**Assigned task:** With the material below, print exactly the lines between the line holding "Click the fit-to-screen" and the line holding "Task: Click the 'Redirect' option label", inclusive. Add nothing else.

===============

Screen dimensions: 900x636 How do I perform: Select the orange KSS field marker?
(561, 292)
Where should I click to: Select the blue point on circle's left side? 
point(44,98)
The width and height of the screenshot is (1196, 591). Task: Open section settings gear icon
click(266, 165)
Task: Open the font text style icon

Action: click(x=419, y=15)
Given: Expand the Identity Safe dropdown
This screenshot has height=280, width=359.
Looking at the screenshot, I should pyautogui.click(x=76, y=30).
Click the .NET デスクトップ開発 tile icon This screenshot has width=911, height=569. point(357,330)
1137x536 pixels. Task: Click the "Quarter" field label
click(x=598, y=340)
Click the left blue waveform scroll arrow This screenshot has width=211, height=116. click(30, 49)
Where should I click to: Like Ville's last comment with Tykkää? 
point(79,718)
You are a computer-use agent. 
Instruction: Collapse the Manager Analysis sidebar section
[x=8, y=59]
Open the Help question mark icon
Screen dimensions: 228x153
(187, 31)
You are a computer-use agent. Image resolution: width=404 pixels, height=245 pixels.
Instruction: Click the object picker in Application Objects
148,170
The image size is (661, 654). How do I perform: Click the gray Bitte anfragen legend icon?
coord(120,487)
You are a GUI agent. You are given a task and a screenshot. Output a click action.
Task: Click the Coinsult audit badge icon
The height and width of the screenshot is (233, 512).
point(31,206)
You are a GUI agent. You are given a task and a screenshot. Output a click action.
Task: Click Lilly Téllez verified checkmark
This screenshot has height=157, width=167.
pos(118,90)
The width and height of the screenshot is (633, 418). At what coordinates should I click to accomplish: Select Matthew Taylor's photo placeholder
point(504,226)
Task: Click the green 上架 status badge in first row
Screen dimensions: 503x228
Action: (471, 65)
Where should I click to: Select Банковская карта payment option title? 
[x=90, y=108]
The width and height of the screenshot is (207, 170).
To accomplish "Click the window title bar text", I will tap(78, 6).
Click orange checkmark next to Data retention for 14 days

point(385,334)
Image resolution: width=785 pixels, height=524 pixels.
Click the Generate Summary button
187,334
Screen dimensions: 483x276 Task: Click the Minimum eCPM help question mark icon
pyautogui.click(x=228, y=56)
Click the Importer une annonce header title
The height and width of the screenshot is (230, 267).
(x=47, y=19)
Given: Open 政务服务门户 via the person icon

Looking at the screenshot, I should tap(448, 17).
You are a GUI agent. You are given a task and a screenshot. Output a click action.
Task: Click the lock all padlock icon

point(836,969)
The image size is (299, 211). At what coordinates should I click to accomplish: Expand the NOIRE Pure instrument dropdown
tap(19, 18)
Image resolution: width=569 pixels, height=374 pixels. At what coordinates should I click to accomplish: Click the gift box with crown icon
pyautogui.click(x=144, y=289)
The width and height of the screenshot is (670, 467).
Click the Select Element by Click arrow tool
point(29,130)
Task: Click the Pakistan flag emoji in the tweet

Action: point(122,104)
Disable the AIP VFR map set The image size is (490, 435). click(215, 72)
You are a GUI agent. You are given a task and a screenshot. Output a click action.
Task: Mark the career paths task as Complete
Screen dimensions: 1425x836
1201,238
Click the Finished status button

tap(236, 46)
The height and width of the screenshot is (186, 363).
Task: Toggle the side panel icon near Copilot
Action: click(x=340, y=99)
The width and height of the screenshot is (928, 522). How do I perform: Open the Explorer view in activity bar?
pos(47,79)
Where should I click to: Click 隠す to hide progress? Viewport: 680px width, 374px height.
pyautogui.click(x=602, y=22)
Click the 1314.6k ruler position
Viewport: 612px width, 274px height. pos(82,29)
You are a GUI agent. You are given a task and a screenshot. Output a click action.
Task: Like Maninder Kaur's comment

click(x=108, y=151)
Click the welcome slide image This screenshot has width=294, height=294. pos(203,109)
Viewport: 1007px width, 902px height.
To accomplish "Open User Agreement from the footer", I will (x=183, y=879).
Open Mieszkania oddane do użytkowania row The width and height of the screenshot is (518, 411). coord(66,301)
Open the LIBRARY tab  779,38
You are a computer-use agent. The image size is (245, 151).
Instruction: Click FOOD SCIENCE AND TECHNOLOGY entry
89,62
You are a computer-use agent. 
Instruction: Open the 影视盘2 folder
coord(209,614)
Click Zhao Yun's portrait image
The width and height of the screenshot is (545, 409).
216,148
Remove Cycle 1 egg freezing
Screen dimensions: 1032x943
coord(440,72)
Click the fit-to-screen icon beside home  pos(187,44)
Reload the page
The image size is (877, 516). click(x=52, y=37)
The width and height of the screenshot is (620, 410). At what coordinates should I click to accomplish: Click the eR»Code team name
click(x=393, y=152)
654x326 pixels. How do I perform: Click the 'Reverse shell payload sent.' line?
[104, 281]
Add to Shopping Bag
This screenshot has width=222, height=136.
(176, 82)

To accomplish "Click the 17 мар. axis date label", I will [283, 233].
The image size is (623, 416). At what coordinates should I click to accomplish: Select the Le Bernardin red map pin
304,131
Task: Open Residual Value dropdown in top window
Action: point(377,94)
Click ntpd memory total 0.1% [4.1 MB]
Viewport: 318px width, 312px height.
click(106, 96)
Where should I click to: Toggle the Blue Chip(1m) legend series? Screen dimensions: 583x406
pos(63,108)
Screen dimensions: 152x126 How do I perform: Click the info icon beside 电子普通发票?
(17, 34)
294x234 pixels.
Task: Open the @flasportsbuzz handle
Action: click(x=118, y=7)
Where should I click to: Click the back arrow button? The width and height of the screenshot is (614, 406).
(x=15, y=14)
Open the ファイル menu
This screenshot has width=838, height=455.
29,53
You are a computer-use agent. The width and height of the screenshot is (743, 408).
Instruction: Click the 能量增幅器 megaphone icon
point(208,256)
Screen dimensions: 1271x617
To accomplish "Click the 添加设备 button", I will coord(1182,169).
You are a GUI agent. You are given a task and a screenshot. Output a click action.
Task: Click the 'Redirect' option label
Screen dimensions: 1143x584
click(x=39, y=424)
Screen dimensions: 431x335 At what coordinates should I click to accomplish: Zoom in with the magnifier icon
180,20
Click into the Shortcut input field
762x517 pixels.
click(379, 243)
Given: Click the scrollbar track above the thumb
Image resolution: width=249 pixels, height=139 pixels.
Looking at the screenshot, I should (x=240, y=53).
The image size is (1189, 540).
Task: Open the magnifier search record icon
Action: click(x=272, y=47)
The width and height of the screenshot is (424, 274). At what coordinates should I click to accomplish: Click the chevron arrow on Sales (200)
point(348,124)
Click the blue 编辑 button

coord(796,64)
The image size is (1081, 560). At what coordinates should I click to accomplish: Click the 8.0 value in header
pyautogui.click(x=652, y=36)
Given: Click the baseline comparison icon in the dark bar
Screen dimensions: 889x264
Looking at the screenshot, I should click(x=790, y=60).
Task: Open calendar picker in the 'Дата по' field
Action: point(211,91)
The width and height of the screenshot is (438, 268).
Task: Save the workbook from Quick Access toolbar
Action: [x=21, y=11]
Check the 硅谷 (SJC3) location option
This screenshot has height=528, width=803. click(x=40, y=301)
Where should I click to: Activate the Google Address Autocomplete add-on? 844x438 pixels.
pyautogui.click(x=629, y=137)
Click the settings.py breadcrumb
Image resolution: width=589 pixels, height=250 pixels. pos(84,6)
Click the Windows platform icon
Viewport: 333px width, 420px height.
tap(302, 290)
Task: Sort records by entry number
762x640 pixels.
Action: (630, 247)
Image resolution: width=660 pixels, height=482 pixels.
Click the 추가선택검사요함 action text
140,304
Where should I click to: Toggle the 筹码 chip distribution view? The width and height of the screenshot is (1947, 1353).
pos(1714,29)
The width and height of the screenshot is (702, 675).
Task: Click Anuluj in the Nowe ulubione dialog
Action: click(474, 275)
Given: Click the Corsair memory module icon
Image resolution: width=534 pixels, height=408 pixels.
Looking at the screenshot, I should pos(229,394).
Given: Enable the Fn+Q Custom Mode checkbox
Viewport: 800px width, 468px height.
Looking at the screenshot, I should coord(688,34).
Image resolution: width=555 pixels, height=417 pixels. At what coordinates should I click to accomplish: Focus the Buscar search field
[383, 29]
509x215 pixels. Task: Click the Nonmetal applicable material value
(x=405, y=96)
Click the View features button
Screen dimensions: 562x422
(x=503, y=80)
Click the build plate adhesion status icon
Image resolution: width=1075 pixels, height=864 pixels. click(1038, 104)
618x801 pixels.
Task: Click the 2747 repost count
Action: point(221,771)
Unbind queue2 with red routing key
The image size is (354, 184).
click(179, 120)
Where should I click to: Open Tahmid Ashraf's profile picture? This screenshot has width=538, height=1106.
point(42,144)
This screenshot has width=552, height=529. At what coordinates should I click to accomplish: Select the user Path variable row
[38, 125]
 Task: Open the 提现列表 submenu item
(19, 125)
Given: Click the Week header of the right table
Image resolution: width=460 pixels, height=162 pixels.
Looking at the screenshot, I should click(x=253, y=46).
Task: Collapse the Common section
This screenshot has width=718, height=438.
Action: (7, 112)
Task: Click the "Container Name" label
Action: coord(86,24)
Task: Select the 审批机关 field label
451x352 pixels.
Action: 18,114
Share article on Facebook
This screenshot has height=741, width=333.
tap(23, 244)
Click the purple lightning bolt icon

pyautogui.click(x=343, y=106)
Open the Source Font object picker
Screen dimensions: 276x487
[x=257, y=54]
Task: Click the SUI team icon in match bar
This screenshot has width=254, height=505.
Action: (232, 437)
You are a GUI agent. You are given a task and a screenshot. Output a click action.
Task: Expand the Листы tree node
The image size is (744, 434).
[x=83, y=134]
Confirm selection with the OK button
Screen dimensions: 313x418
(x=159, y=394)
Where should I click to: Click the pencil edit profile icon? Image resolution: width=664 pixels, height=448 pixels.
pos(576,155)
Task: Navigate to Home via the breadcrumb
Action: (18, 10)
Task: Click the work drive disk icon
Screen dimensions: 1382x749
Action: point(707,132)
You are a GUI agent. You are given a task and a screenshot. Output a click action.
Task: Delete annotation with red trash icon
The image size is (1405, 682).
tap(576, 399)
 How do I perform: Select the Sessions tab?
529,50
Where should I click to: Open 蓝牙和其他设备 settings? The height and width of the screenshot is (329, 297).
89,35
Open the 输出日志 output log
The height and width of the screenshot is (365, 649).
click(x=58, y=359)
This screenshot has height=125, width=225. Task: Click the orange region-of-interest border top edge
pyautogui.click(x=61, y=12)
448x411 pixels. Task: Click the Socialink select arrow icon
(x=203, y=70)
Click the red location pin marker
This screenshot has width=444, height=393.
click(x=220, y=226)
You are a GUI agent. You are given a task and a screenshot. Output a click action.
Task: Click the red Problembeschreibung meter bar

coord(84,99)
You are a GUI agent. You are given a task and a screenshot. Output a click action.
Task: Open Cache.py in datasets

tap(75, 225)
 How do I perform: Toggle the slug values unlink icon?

===============

**Your solution:**
Click the fit-to-screen icon beside home  pos(187,44)
Reload the page
The image size is (877, 516). click(x=52, y=37)
The width and height of the screenshot is (620, 410). At what coordinates should I click to accomplish: Click the eR»Code team name
click(x=393, y=152)
654x326 pixels. How do I perform: Click the 'Reverse shell payload sent.' line?
[104, 281]
Add to Shopping Bag
This screenshot has width=222, height=136.
(176, 82)

To accomplish "Click the 17 мар. axis date label", I will [283, 233].
The image size is (623, 416). At what coordinates should I click to accomplish: Select the Le Bernardin red map pin
304,131
Task: Open Residual Value dropdown in top window
Action: point(377,94)
Click ntpd memory total 0.1% [4.1 MB]
Viewport: 318px width, 312px height.
click(106, 96)
Where should I click to: Toggle the Blue Chip(1m) legend series? Screen dimensions: 583x406
pos(63,108)
Screen dimensions: 152x126 How do I perform: Click the info icon beside 电子普通发票?
(17, 34)
294x234 pixels.
Task: Open the @flasportsbuzz handle
Action: click(x=118, y=7)
Where should I click to: Click the back arrow button? The width and height of the screenshot is (614, 406).
(x=15, y=14)
Open the ファイル menu
This screenshot has width=838, height=455.
29,53
You are a computer-use agent. The width and height of the screenshot is (743, 408).
Instruction: Click the 能量增幅器 megaphone icon
point(208,256)
Screen dimensions: 1271x617
To accomplish "Click the 添加设备 button", I will coord(1182,169).
You are a GUI agent. You are given a task and a screenshot. Output a click action.
Task: Click the 'Redirect' option label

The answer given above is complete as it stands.